U.S. President Donald Trump speaks about election security during an address to the nation from the East Room of the White House in Washington, D.C., U.S., July 16, 2026. SAUL LOEB/Saul loeb/Reuters

Others fact-checked the president’s claims online, including former national security expert Miles Taylor, who served as the Chief of Staff of the Department of Homeland Security during Trump’s first term before making waves for questioning his fitness for office and campaigning against his re-election.

“Trump suggested the ‘Deep State’ hid from him that China was trying to interfere in our elections… maybe he forgot that we personally briefed him on the threat throughout 2018,” Taylor wrote on X.

“Big mistake to make claims living humans can refute.”

Miles Taylor's X post about Trump's declassified election documents
Miles Taylor/X

Taylor also broadcast a livestream offering a real-time fact-check of the president’s claims, telling his viewers, “If he wants to thank anyone for protecting the elections during his administration, he can thank folks like me… we’re not going to let him get away with these lies about the 2020 election.”

In addition, CNN’s Zachary Cohen noted that the documents published by the White House discussed issues that were already widely known.
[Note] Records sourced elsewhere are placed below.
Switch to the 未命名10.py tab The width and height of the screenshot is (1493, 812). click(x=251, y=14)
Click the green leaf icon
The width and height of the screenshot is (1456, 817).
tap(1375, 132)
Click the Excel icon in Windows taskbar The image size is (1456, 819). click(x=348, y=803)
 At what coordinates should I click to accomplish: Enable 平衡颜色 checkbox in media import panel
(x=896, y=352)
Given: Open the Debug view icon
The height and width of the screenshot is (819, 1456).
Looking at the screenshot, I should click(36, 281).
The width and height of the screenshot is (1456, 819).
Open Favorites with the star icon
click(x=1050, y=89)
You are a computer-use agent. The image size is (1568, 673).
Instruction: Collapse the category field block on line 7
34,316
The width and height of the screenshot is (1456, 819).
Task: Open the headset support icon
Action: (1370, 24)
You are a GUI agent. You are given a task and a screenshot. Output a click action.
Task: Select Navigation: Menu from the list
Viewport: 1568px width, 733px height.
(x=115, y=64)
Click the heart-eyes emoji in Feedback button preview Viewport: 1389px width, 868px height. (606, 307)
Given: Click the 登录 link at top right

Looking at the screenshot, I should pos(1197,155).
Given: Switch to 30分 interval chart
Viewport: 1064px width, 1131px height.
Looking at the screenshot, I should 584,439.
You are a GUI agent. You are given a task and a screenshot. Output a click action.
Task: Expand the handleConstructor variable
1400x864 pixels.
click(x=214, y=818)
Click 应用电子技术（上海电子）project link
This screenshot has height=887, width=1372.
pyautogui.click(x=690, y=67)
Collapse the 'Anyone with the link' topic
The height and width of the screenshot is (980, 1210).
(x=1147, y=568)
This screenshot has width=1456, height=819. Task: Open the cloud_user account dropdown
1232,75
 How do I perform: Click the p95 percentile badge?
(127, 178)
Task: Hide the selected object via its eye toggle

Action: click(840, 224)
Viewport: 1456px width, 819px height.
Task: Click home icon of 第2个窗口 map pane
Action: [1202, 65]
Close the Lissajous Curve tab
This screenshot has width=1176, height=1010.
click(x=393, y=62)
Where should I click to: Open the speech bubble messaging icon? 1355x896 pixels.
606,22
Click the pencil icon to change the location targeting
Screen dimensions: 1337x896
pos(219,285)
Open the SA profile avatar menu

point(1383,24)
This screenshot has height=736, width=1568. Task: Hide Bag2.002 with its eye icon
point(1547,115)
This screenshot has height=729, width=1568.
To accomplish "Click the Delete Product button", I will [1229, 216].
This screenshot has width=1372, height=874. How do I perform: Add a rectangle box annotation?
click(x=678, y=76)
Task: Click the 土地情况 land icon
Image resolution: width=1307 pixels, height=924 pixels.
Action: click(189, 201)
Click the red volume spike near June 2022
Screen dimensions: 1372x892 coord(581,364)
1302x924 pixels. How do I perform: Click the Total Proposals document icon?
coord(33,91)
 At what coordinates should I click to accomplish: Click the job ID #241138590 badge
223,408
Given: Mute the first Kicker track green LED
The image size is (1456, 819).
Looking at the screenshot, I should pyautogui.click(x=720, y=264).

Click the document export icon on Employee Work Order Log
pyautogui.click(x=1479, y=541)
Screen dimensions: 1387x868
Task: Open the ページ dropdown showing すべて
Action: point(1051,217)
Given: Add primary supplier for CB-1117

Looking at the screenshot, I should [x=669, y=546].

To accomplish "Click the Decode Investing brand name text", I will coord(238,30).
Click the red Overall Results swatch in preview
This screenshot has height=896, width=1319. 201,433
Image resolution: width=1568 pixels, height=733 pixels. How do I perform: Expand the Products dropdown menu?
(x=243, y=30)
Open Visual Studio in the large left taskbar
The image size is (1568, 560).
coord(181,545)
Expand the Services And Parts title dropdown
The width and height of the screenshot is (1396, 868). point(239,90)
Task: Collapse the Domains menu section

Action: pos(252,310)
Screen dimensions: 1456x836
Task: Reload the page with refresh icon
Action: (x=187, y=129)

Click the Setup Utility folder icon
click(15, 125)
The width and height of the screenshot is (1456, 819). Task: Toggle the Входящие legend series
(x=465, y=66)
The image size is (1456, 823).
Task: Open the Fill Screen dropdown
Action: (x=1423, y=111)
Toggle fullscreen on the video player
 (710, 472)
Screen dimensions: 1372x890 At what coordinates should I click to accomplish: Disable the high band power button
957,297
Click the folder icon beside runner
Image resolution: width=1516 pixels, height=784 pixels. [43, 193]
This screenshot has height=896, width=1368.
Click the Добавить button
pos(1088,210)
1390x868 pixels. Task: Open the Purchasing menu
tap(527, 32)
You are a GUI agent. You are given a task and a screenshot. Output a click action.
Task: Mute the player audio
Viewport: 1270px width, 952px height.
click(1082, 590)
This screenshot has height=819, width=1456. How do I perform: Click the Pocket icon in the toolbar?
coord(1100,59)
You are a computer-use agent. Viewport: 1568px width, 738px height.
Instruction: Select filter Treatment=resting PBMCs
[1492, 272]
“The documents Trump is referring to right now, and CNN has reviewed all of them, largely discuss vulnerabilities that have been known for years and/or are reflected in the 2021 US intel community assessment,” Cohen wrote.

“None of the declassified information supports the claim that any previous election results — including the 2020 presidential contest that Trump lost — were manipulated by foreign interference or fraud in a way that would’ve changed the outcome.”

Zachary Cohen's X post about Trump's declassified election documents
Zachary Cohen/X

CNN’s Laura Coates Live featured a segment calling out Trump’s claims with senior CNN reporter Marshall Cohen, who noted that voter files like the ones supposedly accessed by China can be bought online, that the CIA found Venezuela did not have the capability to interfere with foreign elections, and that the source of the president’s claim about 250,000 non-citizens being found on voting rolls was unreliable.

“When you look at the better source, the government sources that assess who’s a citizen, who’s not, it was a much smaller number, only about 28,000,” Cohen explained.

The Bulwark’s Sam Stein also fact-checked the president’s claims, highlighting evidence in the documents published by the White House that contradicts Trump’s assertions that election interference was primarily conducted to disadvantage his campaign.

“one of the documents that Trump has disclosed tonight has a section noting that China targeted the BIDEN campaign and does ‘not currently intend to covertly interfere to try and sway the outcome of the election,’” Stein wrote, attaching a screenshot from one of the declassified documents uploaded to the White House website.

Sam Stein X post about Trump's declassified election documents
Sam Stein/X

Even Fox News trod lightly in its coverage of the president’s speech, devoting just over five minutes to the address before pivoting back to the subject of Iran.

Discussing the speech with Sean Hannity, White House correspondent Aishah Hasnie said of alleged evidence that electronic voting machines are easily compromised, “Fox News has not seen the evidence yet and is not in a position to evaluate the accuracy of the president’s statement and claims.”

Fox News was sued for defamation in 2021 by Dominion Voting Systems after several programs across the network amplified claims that the company’s machines had been rigged to steal the 2020 election from Donald Trump. The case was settled in 2023, and Fox agreed to pay Dominion $787.5 million and acknowledged the court’s ruling that it had broadcast false statements.

The Daily Beast has reached out to the White House for comment.